Nano-therapy that cooks deadly brain tumors advances in Germany

Nanotechnology experts have been tackling the monster task of combating aggressive brain tumors that can't be beat with chemotherapy and radiation treatments alone. This week MagForce reported that its therapy, which involves heating magnetic nanoparticles in tumor cells, was initiated in a patient with a form of brain cancer called glioblastoma at the University of Giessen in Germany.

While the "NanoTherm" therapy was cleared for the market in EU countries last year, it's still regarded in the medical community as a relatively novel approach to treating the aggressive brain tumors. Germany-based MagForce has been laboring for years to bring the treatment to market, and the firm had been planning to release the product this year. This week's news says that the company has begun the treatment in patients in Germany as planned and the country's state insurance covered the cost under "an individual patient agreement."

At the University of Giessen, the patient with the brain cancer got an injection of the firm's magnetic nanoparticles into the tumor site. The aminosaline coatings on the iron oxide nanoparticles enable the nanoparticles to aggregate. The patient went to Charité University Medical Center Berlin for the next step of the therapy, which involves applying a magnetic field to rapidly move the nanoparticles and heat them up in order to kill the tumor cells or make them more responsive to chemo or radiation therapy. The patient treated at the Berlin hospital was also treated with radiotherapy.

"This is a great milestone for both our novel technology and for MagForce as a company," Dr. Peter Heinrich, MagForce's CEO, said. "Through our collaborations with experts in both Germany and internationally, we plan to further develop this treatment approach for a variety of solid tumor indications with high medical need."
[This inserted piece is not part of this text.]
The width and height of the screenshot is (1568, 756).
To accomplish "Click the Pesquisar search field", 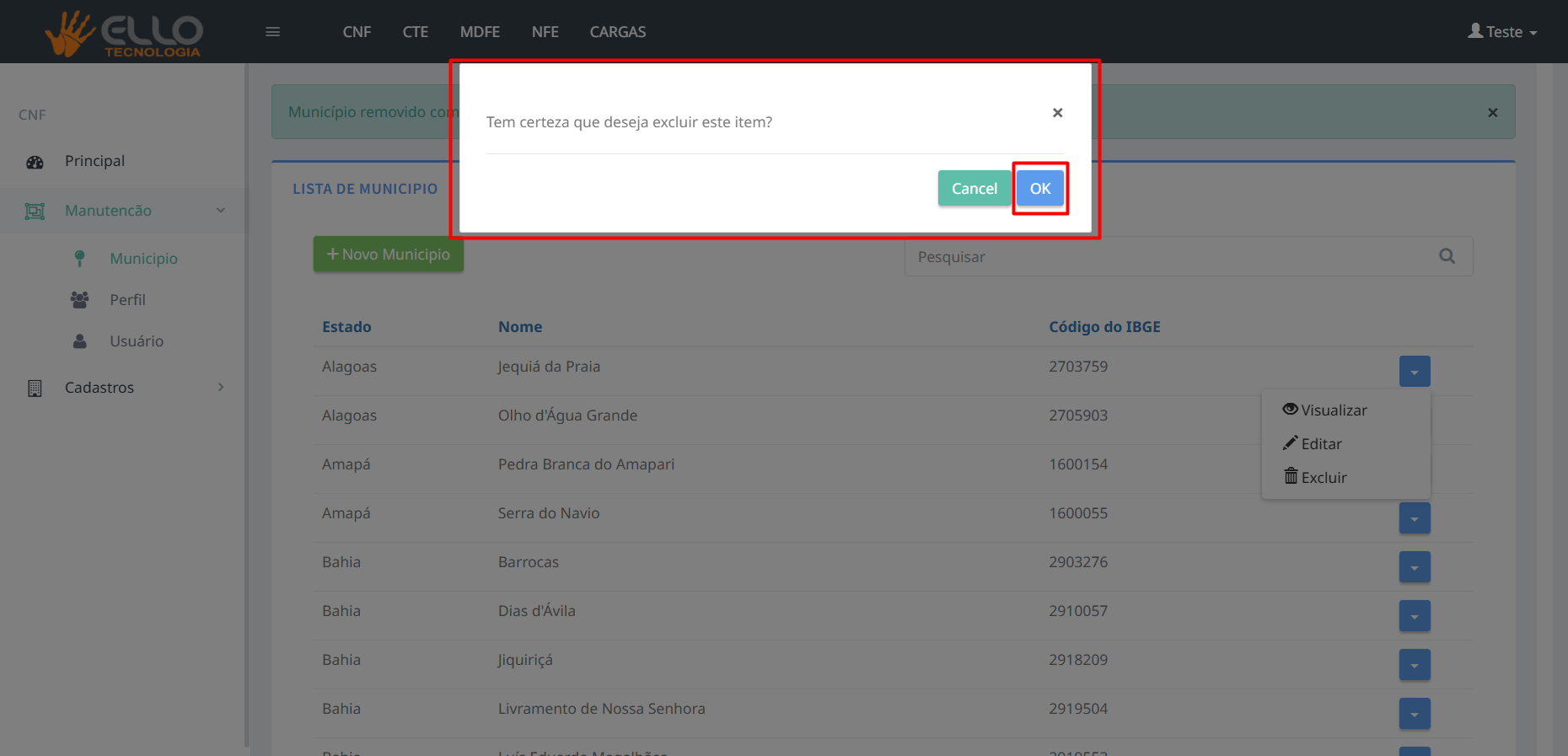I will [1163, 257].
It's too soon to know what benefit the patient recently treated will get from the nanomedicine approach. However, the treatment accompanied by radiotherapy provided a median survival time of 13.4 months in 59 patients with glioblastoma after recurrence of their cancer was diagnosed, compared with 6.2 months of survival for patients in a control group, the company reported in 2009.

Now the firm says that it's investigating use of its NanoTherm treatment in mid- and early-stage trials for certain types of prostate and pancreatic cancers, respectively.